Molluscum contagiosum is a contagious skin infection caused by a virus. It is most commonly diagnosed in children and in adults with compromised immune systems. The virus produces clusters of painless and firm pink or flesh-colored bumps. Sometimes, the bumps may be itchy. Typically, most patients develop between ten and twenty bumps, and scratching these may cause additional bumps to form in the surrounding areas. This infection can occur anywhere on the body, and the virus can be transferred to other individuals through skin-to-skin contact and through touching objects used in an infected area. Doctors can normally diagnose molluscum contagiosum with a physical exam and visual inspection, and occasionally, a biopsy may be taken. While the bumps generally go away on their own without treatment, it can take up to a year for them to fade. For patients with conditions that weaken the immune system, the bumps will not resolve if left untreated.
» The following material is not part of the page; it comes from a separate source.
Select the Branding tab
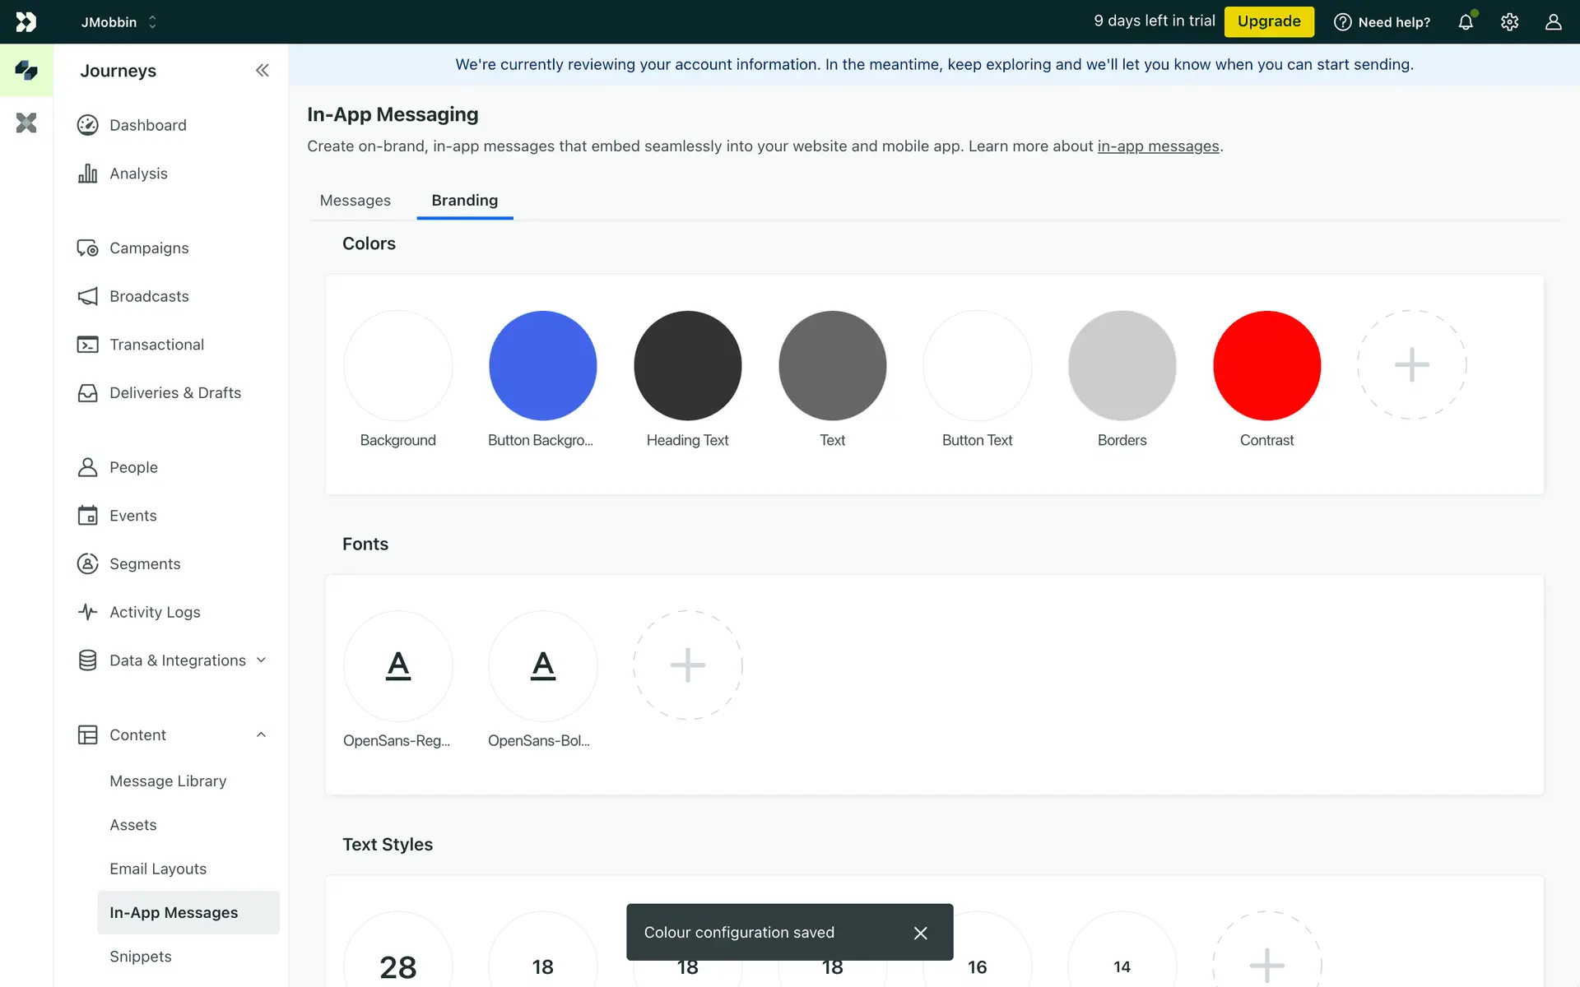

The steps outlined below can help in the prevention and treatment of molluscum contagiosum.
Effective Personal Hygiene
In some cases, effective personal hygiene may prevent the development of molluscum contagiosum, particularly if the individual has recently had close contact with someone who has it. Individuals should wash their hands with warm water and soap for at least twenty seconds, though an alcohol-based hand sanitizer can also be used. Hands should be washed before cooking and eating, after going to the bathroom, and both before and after any contact with infected skin or a potentially infected object. Persons who have or who are treating an individual who has the infection should wear gloves to avoid skin contact. To minimize the spread of molluscum contagiosum, any clothing, towels, or bedding that has come into contact with an infected area should be washed separately, and the use of a bleach solution may be beneficial.